◆ The task: Gather every line of the material that contains the string "blue", paying attention to case.

Source data:
** START **
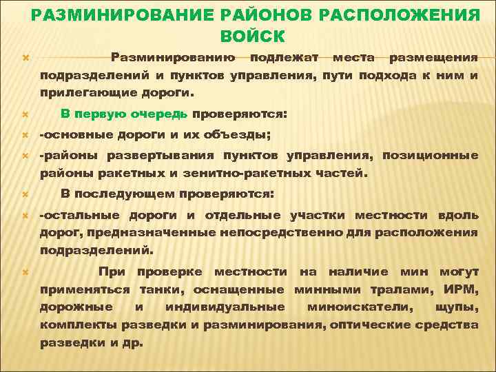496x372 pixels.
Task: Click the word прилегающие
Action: point(85,91)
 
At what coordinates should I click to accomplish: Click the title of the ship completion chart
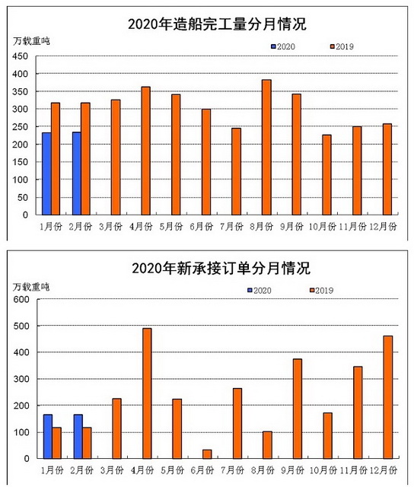pyautogui.click(x=217, y=24)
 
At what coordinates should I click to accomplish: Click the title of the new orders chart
pyautogui.click(x=221, y=268)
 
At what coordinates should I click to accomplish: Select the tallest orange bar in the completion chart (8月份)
pyautogui.click(x=266, y=147)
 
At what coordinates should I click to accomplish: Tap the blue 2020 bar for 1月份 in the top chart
pyautogui.click(x=46, y=174)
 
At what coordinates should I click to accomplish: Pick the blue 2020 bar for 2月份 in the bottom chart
pyautogui.click(x=78, y=436)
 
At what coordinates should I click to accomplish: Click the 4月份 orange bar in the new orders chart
pyautogui.click(x=147, y=393)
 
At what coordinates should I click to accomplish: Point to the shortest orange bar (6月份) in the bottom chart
pyautogui.click(x=207, y=454)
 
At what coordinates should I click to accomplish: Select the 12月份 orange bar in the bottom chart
pyautogui.click(x=388, y=397)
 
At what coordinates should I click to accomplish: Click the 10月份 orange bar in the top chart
pyautogui.click(x=326, y=175)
** END **
◆ Task solution:
At what coordinates should I click to accomplish: Tap the blue 2020 bar for 1月份 in the top chart
At what coordinates should I click to accomplish: Pick the blue 2020 bar for 2月份 in the bottom chart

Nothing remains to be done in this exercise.